El fenómeno climático mantiene en alerta a los especialistas, que siguen de cerca su evolución y analizan cómo podría modificar las lluvias y temperaturas en distintas regiones del país.
El clima en Argentina podría entrar en una etapa de cambios importantes durante los próximos meses.
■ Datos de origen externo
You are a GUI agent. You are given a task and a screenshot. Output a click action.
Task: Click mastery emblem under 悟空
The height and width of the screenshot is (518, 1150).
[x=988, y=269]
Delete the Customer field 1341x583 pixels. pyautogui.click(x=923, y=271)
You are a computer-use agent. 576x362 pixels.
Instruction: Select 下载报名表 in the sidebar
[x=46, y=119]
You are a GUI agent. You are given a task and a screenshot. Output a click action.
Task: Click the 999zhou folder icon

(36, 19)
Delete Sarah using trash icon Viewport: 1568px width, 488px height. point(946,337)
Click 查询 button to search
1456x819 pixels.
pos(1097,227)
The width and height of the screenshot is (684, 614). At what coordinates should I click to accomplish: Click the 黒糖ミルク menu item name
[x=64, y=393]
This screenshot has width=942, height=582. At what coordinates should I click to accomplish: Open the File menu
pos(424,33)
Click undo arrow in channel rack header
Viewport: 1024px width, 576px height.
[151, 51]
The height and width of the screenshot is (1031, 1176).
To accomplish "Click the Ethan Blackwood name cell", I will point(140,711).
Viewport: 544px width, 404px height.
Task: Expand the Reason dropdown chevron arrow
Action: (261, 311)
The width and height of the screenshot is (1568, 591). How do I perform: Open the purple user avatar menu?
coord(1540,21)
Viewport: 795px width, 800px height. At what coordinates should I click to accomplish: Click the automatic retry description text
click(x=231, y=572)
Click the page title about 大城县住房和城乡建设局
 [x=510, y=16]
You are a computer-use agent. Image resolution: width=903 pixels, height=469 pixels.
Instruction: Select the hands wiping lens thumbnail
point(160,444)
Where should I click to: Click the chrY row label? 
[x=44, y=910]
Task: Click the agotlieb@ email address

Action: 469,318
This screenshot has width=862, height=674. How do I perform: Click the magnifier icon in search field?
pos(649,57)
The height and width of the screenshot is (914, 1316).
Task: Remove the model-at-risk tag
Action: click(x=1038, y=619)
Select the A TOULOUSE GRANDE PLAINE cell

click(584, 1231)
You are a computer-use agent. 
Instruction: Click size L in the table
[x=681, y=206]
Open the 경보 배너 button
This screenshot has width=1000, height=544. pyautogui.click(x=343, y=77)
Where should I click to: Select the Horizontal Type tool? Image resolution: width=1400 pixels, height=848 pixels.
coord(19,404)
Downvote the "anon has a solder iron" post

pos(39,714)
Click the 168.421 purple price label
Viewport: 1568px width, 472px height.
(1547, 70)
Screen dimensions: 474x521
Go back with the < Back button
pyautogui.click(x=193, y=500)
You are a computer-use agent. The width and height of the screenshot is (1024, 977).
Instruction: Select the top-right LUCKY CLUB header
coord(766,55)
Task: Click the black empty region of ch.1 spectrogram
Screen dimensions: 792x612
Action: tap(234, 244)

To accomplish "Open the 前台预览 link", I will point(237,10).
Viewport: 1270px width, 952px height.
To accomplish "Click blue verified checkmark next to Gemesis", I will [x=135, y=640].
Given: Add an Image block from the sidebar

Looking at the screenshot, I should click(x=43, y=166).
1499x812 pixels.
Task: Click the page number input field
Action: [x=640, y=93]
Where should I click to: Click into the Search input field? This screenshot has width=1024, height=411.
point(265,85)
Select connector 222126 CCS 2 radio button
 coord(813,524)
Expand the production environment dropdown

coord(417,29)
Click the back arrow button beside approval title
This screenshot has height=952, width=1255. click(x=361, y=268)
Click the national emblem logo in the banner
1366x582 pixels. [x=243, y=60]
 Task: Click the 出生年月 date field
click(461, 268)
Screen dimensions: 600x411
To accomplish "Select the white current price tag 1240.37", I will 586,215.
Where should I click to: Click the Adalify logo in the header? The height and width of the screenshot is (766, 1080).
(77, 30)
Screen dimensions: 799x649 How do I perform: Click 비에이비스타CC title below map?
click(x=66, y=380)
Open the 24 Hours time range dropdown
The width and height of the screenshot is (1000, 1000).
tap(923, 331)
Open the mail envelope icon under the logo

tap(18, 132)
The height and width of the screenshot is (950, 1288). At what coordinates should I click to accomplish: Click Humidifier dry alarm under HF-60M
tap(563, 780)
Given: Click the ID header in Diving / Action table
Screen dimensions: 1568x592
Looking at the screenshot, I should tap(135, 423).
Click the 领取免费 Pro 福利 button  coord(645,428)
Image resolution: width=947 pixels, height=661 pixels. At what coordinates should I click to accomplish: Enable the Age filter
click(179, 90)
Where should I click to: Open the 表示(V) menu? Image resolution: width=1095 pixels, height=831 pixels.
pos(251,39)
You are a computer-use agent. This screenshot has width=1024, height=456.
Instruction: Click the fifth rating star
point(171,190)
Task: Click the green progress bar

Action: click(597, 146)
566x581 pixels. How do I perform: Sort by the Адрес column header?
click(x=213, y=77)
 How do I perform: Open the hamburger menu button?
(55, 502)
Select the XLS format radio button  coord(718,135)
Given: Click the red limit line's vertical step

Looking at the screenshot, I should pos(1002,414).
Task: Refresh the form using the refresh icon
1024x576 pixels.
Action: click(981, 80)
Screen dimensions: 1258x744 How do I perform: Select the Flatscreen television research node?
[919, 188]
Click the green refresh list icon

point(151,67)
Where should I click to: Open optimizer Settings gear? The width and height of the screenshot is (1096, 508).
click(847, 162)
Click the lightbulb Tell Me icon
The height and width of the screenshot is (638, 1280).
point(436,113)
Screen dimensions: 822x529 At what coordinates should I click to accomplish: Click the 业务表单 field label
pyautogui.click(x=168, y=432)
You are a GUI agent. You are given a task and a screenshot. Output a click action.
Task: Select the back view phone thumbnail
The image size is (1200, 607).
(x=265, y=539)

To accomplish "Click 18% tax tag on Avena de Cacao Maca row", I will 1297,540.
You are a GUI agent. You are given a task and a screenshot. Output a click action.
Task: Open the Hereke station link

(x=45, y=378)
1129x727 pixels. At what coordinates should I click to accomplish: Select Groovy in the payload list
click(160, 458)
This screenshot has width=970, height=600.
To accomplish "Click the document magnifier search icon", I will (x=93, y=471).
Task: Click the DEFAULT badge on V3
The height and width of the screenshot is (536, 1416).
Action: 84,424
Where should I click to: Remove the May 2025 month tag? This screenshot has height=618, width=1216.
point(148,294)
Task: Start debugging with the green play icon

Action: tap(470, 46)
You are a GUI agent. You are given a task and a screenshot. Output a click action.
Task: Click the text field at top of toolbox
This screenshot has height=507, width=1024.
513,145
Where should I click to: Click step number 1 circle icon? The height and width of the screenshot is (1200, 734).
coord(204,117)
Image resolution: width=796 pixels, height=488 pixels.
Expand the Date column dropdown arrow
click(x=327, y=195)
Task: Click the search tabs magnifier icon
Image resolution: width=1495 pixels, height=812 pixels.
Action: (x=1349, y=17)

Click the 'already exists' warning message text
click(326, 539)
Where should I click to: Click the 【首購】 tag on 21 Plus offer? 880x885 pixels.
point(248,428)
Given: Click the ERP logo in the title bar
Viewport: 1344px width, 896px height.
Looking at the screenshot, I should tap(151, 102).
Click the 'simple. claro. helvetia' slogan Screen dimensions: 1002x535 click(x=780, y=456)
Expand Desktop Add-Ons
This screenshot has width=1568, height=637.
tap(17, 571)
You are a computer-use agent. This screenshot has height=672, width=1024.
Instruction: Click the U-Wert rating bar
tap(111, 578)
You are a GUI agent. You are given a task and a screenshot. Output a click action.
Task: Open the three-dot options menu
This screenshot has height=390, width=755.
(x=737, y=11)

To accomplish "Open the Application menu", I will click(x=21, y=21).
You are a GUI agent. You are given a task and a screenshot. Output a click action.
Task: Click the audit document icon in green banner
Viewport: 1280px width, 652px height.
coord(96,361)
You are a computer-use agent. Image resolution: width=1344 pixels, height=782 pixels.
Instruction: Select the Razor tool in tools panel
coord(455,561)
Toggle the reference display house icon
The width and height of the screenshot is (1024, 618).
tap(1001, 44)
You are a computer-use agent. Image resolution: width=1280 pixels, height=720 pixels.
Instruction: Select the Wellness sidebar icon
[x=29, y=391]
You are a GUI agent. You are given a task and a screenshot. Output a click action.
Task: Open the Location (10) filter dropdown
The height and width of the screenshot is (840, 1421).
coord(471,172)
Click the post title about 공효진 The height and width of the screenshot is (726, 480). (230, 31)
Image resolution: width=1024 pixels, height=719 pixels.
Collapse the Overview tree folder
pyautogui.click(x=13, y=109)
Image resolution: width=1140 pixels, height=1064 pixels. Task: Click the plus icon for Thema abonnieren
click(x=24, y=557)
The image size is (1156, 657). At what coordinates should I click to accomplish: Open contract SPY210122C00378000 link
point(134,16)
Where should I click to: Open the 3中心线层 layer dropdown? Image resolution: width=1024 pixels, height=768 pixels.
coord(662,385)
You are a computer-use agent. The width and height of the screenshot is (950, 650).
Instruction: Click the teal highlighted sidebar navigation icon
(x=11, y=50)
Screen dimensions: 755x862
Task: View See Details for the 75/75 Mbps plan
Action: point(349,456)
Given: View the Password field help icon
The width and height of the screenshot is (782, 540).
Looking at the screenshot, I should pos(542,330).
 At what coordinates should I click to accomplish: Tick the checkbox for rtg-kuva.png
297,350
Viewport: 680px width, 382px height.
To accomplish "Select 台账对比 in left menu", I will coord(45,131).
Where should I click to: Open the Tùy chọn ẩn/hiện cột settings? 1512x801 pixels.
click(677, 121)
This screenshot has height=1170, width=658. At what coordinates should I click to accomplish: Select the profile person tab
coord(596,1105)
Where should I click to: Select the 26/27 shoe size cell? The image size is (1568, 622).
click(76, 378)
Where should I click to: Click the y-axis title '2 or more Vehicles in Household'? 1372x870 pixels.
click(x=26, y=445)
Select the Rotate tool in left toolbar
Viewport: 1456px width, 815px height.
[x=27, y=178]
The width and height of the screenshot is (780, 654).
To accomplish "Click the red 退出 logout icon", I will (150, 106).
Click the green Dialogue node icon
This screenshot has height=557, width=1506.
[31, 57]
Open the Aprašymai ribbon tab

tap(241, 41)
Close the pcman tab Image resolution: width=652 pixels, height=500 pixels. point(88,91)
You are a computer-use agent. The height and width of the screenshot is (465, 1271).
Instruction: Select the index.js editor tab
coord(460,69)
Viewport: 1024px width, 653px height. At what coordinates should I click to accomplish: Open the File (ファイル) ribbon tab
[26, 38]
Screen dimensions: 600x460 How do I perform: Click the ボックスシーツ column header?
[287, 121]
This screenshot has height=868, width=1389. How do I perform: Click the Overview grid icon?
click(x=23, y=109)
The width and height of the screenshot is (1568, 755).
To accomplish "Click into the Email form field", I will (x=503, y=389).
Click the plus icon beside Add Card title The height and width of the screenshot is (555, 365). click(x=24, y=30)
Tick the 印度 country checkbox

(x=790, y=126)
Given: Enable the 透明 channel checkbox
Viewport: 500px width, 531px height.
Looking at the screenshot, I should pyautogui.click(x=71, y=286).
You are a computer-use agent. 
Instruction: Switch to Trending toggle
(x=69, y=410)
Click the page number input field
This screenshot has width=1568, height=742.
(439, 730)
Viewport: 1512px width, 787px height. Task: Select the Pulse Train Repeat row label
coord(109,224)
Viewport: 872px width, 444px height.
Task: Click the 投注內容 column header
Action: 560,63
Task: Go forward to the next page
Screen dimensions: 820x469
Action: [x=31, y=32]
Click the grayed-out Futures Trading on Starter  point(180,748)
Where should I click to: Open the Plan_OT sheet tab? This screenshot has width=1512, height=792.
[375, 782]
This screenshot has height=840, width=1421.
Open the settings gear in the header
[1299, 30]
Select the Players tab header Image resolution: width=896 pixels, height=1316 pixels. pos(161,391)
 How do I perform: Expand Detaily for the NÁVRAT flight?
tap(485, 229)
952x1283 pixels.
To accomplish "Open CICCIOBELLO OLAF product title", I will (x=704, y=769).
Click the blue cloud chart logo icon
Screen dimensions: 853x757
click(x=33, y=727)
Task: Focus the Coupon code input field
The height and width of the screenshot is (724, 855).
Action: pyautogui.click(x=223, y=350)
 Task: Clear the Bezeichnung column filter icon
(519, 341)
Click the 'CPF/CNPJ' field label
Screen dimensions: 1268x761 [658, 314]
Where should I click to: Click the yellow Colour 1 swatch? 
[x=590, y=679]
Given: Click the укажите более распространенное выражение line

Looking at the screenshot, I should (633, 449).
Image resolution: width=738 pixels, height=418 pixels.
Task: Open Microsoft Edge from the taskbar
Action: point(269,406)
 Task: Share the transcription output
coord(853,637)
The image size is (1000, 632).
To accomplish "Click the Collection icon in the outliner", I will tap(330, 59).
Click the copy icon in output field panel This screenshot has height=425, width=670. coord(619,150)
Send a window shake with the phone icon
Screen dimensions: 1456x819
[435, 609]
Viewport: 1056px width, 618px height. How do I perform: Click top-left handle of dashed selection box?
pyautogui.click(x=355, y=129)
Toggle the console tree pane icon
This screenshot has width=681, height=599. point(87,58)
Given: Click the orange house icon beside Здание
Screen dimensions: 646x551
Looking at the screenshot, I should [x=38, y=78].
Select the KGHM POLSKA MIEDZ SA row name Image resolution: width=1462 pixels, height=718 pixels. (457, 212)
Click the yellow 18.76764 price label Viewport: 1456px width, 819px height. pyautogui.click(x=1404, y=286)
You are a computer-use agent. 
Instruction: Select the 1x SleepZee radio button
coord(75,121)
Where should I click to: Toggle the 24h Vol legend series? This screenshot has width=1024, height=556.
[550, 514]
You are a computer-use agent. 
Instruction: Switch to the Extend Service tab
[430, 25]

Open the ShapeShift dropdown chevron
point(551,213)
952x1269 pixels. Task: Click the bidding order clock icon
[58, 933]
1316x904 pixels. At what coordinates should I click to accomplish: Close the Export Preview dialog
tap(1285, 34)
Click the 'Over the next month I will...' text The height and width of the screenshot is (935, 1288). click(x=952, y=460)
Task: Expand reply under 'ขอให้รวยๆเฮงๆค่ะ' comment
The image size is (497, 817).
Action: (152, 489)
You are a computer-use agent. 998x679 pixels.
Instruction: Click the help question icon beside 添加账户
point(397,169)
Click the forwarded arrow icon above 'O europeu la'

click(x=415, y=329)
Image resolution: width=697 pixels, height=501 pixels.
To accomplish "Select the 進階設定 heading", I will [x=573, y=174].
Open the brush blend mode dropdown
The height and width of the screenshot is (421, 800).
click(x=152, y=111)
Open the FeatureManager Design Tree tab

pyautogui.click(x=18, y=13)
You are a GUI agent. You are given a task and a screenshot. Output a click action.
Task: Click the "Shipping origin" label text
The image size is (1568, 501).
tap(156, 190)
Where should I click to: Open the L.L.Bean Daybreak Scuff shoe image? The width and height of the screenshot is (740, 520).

El fenómeno «El Niño» muestra señales de intensificación en el océano Pacífico y especialistas advierten por los eventos extremos que podrían impactar en la región.
El último informe de la Agencia Nacional Oceánica y Atmosférica de Estados Unidos (NOAA) confirmó que la fase cálida del fenómeno continuará durante los próximos meses y que su influencia podría extenderse hasta comienzos del otoño de 2027 en Argentina.
Ahora, el organismo puso el foco en el calentamiento del océano Pacífico: según sus últimos datos, la temperatura de la zona central está 1,8 °C por encima de lo normal, un registro que acerca al fenómeno al umbral de un «El Niño» muy fuerte.
Ante este escenario, los especialistas siguen de cerca cómo evoluciona el fenómeno y cuáles podrían ser sus consecuencias sobre el clima de Argentina y otros países de Sudamérica.
El dato del Pacífico que genera preocupación
La región del océano Pacífico identificada como Niño 3.4 registró una anomalía de temperatura de 1,8 °C, según los últimos datos de la NOAA. El valor se encuentra cerca de los 2 °C que se utilizan como referencia para identificar un episodio de «El Niño» más intenso de lo normal.
El calentamiento también se extiende por debajo de la superficie. Los especialistas detectaron temperaturas superiores a las habituales durante los primeros 300 metros del océano, mientras que algunas zonas de la denominada «burbuja
de agua cálida» presentaron anomalías de hasta 2,6 °C.
Por qué «El Niño» podría ganar intensidad
Uno de los factores que podría favorecer un mayor calentamiento es la Oscilación Madden-Julian, un fenómeno atmosférico que interviene en el intercambio de energía entre el océano y la atmósfera.
Si esta dinámica se mantiene, la temperatura del Pacífico podría acercarse o incluso superar los 2 °C por encima de los valores normales. De concretarse, «El Niño» alcanzaría una intensidad mayor y sus efectos sobre el clima podrían hacerse más notorios.
Qué efectos podría tener «El Niño» en Argentina
La influencia del fenómeno no sería igual en todo el país. En el Litoral, el noreste argentino y parte de la región pampeana, el evento suele estar asociado con un aumento de las precipitaciones.
Esto puede traducirse en lluvias abundantes, tormentas fuertes, anegamientos e inundaciones, aunque la intensidad y frecuencia de estos eventos dependerán de otros factores meteorológicos.
En la Patagonia, en cambio, la relación es menos directa. El fenómeno puede modificar la circulación atmosférica y alterar la distribución de las lluvias y las temperaturas, pero no significa que cada episodio de frío, lluvia o nieve que ocurra en la región sea consecuencia de «El Niño».
La propia NOAA advierte que la respuesta del clima ante este fenómeno varía según la zona y depende también de la interacción con otros patrones de la atmósfera.
Los especialistas siguen de cerca la evolución
Los próximos meses serán importantes para determinar hasta qué nivel llegará la intensidad de «El Niño» y qué consecuencias podría tener en Argentina y el resto de Sudamérica.
La NOAA viene siguiendo la evolución del fenómeno y señala que su desarrollo todavía depende de factores como el comportamiento de los vientos y la relación entre el océano y la atmósfera.
Por eso, el monitoreo continuará concentrado en la temperatura del Pacífico, los vientos, la circulación atmosférica y las precipitaciones.
Todos los indicadores mencionados permitirán establecer con mayor precisión cómo podría comportarse «El Niño» y cuál sería su verdadero impacto en la región.